Deux autres modèles émergent et opèrent tous les deux, mais de manière différente, un mouvement qui tend à limiter les incertitudes du modèle typique qu'est le tagging libre.

Le tagging standardisé s'appuie sur les dispositifs produits par le courant du Web sémantique (RDF, triple tagging), mais également sur les tentatives de structuration des corpus de tags à partir de systèmes plus organisés des connaissances (thesaurus, vocabulaire contrôlé, taxinomies). Ces courants tendent à limiter l'incertitude en produisant de la hiérarchie dans les corpus de tags, en se détachant des personnes pour reformer des attachements vers des autorités plus classiques et contrôlées. Cette politique permet alors de limiter la diversité des tags, leur caractère idiosyncrasique, pour s'orienter vers des taxinomies qui permettent de hiérarchiser les tags entre eux et de donner plus de poids dans la hiérarchie à certaines catégories. Pour être en mesure de produire des ontologies à partir des tags, deux méthodes sont envisagées, soit en incitant l'utilisateur à adopter des dispositifs qui le contraignent à mobiliser des catégories émises par une autorité, tout en utilisant des dispositifs standardisés pour produire des relations moins ambiguës entre les catégories, soit en traitant les folksonomies, a posteriori, à partir de données plus hiérarchisées pour limiter le bruit produit dans les corpus de tags indexés librement.

L'autre méthode consiste en un traitement des folksonomies, a posteriori, non pas basé sur un couplage des folksonomies avec des classifications préétablies, mais en opérant un nettoyage des tags eux-mêmes, à partir d'algorithmes de traitement qui permettent de repérer les catégories les plus fréquemment utilisées et les plus centrales dans les réseaux de tags. A partir des tags qui font autorité dans le réseau, car ils sont les plus cooccurrents, les algorithmes sont en mesure de recréer de la hiérarchie et de différencier les tags considérés comme génériques de ceux jugés trop spécifiques. Cette approche tend donc à limiter les incertitudes du premier modèle en se détachant complètement des personnes, mais aussi des autorités classiques, pour opérer de manière détachée un traitement informatique des tags par eux-mêmes, censé faire émerger des formes d'ontologies automatisées, calculées sur la base du tagging libre.
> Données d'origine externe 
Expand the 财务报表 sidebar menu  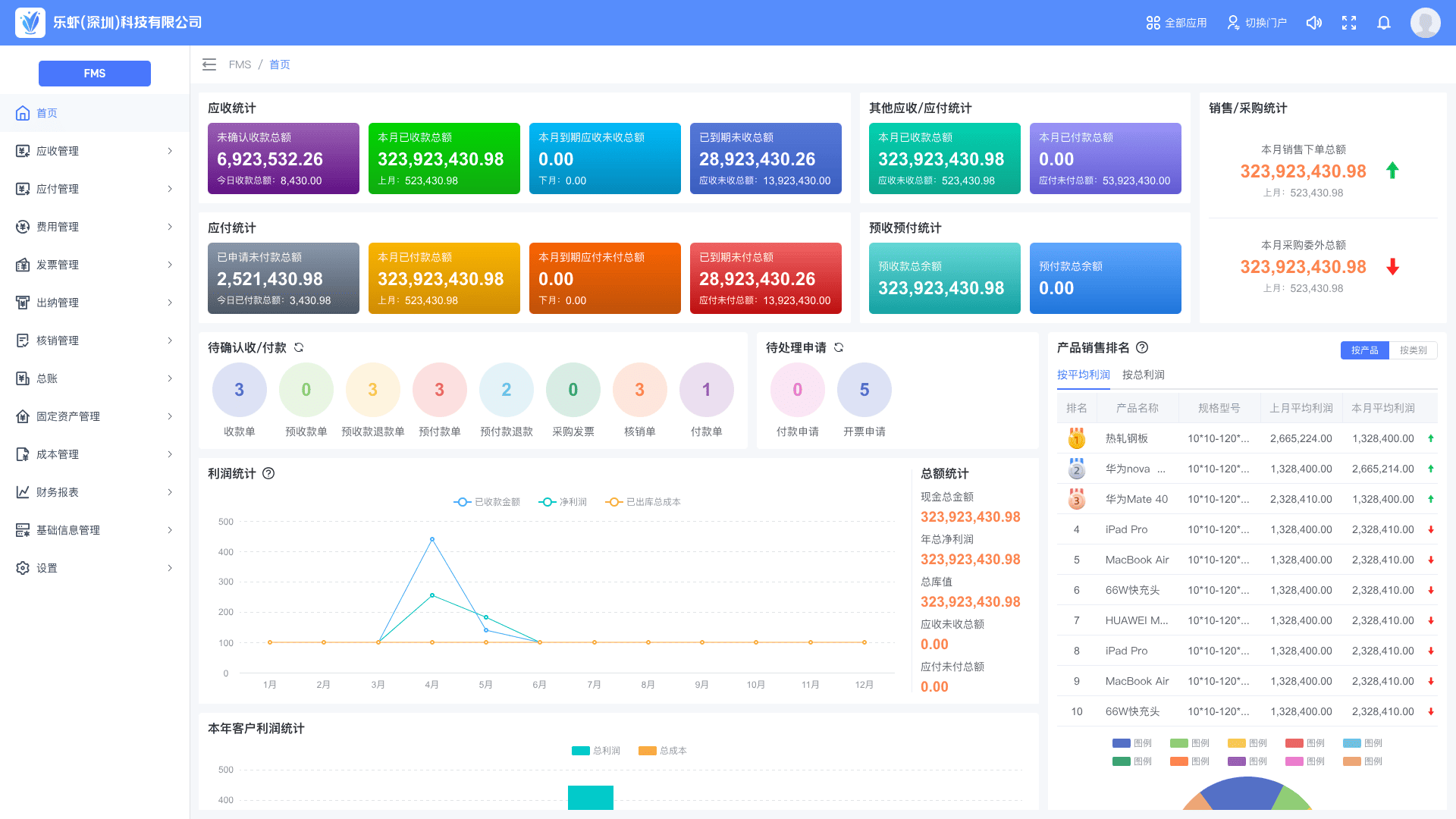point(95,492)
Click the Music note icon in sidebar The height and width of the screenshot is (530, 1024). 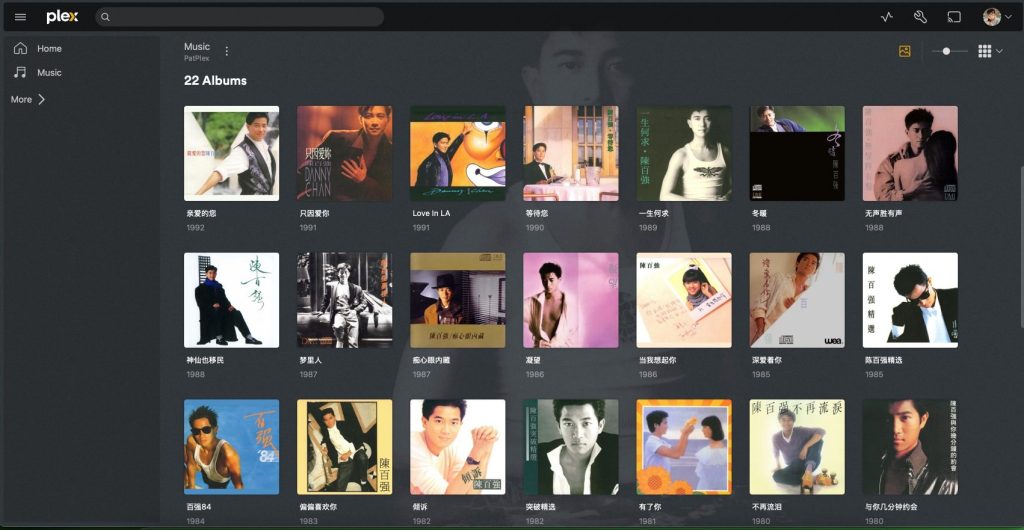point(20,72)
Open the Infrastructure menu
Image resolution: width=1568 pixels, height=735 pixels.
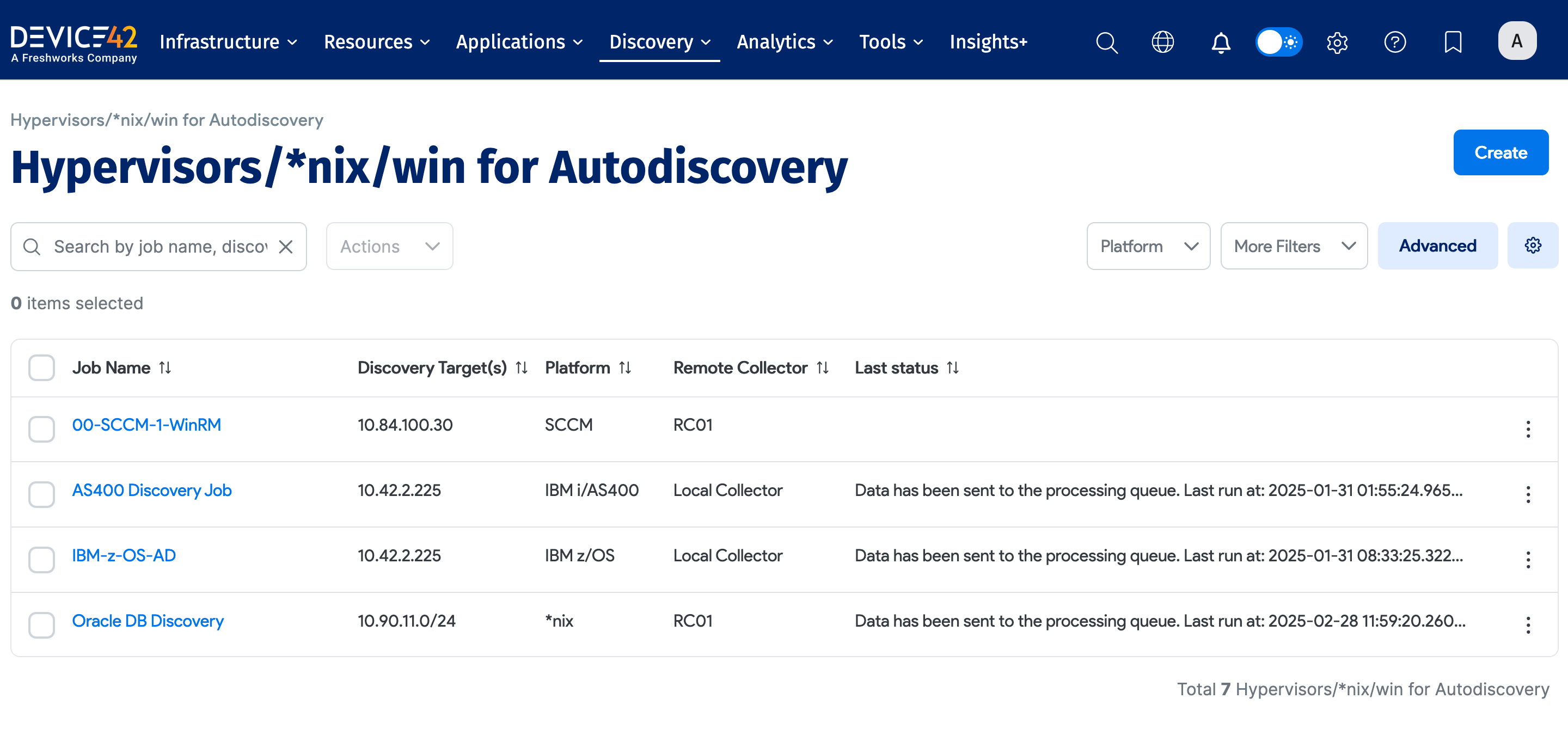[228, 42]
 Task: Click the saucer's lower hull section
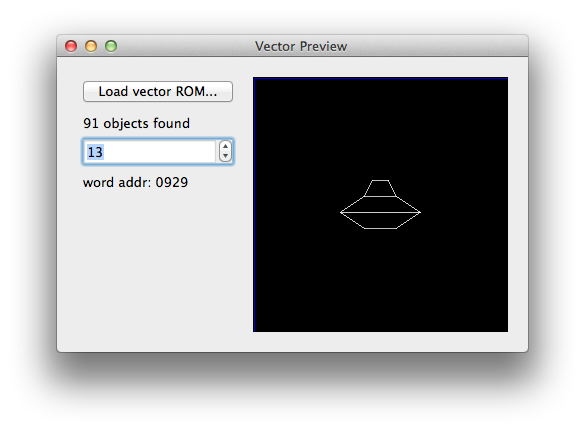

Une dernière approche qui produit de l'incertitude mais opère un détachement par rapport aux personnes qui produisent les folksonomies est de coupler le tagging libre à d'autres formes de métadonnées automatisées produites par les terminaux et les machines qui traitent ces données (date, heure, géolocalisation, durée, reconnaissance de formes automatisés).

Nous observerons dans le chapitre 7 que les systèmes de tagging, déjà opérationnels sur le Web, s'inscrivent également dans des politiques de développement du tagging qui mobilisent ces différentes orientations politiques et s'y positionnent de manière plus ou moins marquée. Notre recherche sur les usages du tagging s'intéresse plus particulièrement aux modèles libres du tagging pour comprendre les processus de construction des folksonomies et la manière dont leur utilisation fait sens pour les personnes qui les mobilisent, dans une logique de traitement documentaire. Nous sommes agnostiques quant à l’efficacité de ces différents modèles mais nous souhaitons rendre compte du rôle que tiennent les pratiques de tagging, en tant qu'activité de production et de mobilisation de catégories sur le Web à des fins d'orientation, et des logiques d'action plus larges dans lesquelles elles s'inscrivent.

Chapitre 3 - Une pluralité d'approches de l'activité de

catégorisation

Si les folksonomies apparaissent comme une des sources de structuration du Web envisageable et qu'elles font l'objet de travaux de recherche ayant comme objectif de produire des outils de recherche et de navigation performants pour les utilisateurs, nous avons pu observer, au cours des deux derniers chapitres, qu'elles nous amènent à questionner l'activité de catégorisation comme forme de description du monde et de guide pour l'action.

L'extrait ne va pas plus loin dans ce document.